Mr. Duke, who was defeated three weeks ago in a racially charged campaign for governor of Louisiana, has scheduled a noon news conference today at the National Press Club in Washington to declare his bid for the 1992 Republican presidential nomination.
"We want to run in every part of the country," said Mr. Ellis, adding that the campaign staff is now considering primaries up to the March 10 "Super Tuesday" primary in the South. Mr. Duke does not plan on entering New Hampshire's February primary -- the first in the nation.
Meanwhile, Maryland Secretary of State Winfield M. Kelly Jr. said he will advise Mr. Duke -- along with two other Republican and seven Democratic presidential candidates or hopefuls -- that he will place their names on the Maryland primary ballot unless he is told they are disavowing their candidacies. Included are political columnist Patrick Buchanan, expected to announce next week for the GOP nomination, and New York Gov. Mario M. Cuomo, a possible Democratic candidate.
Mr. Kelly said he notifies those the news media have targeted as potential candidates.
"I'm required to do it every four years by law," explained Mr. Kelly, recalling similar letters to candidates in 1988, including one to Sen. Sam Nunn, D-Ga., who later asked that his name not be placed on the ballot.
But state Republicans were critical of this move by Mr. Kelly, an official of a Democratic administration.
"I think jumping the gun like this is political," said Kevin Igoe, executive director of the Maryland Republican Party. "Nazi Klansmen are not welcome in Maryland," he added, insisting that Mr. Duke is "not a Republican."
"They have an active Republican they don't want to claim," countered Mr. Kelly. "That's their problem."
Republican candidates have until Dec. 20 and Democrats have until Dec. 27 to contact his office and request not to be placed on the ballot, Mr. Kelly said. The dates are based on the differing time frames of the two political parties for announcing a primary bid.
Area Republicans reacted with alarm to a possible Duke candidacy. Carol Arscott, chairwoman of the Howard County Republican Central Committee, said the committee is expected to pass a resolution denying Mr. Duke the electoral assistance offered to other Republicans, ranging from use of its headquarters and mailing lists to invitations to candidates' nights.
L "He deserves to be treated like the pariah he is," she said.
Maryland is the home of the candidate's father, David Hedger Duke, an engineer who lives in Montgomery County and who has declined to comment on David Duke's activities.
How much support his son would garner in the state is uncertain. Mr. Duke's gubernatorial campaign attracted the financial backing of some 145 contributors throughout Maryland, according to records from the Louisiana Ethics Commission.
"We've had the protest vote in Maryland before," noted John T. Willis, author of "Presidential Elections in Maryland," pointing to the 1972 Democratic primary victory of former Alabama Gov. George C. Wallace. "[Mr. Duke is] just really continuing a message that's been tried in Maryland and has gotten votes. It's scary."

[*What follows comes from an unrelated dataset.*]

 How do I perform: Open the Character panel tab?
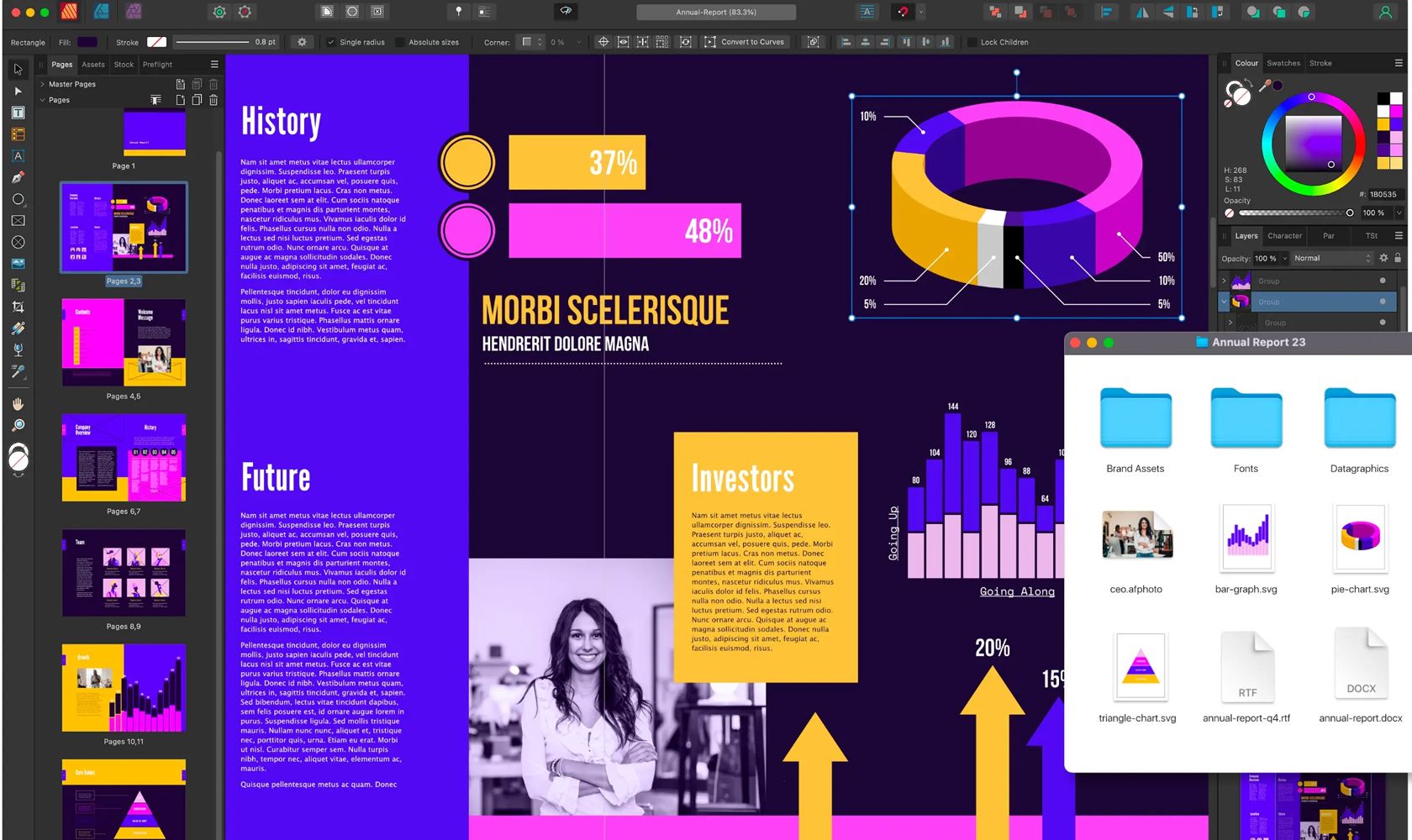pyautogui.click(x=1285, y=236)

But Mr. Willis said Maryland Republicans differ markedly from their Louisiana counterparts. Maryland has a tradition of electing liberal Republicans in the mold of Representative Constance A. Morella, R-Md.-8th, and former Sen. Charles McC. Mathias Jr.
A strong campaign by President Bush and his supporters could keep Mr. Duke to about 20 percent of the vote or below, Mr. Willis predicted.
Still, the author said, a Duke candidacy in the midst of a sluggish economy, anger over legislative redistricting and an expected turbulent legislative session focusing on budget cuts and taxes could produce a greater percentage of the vote.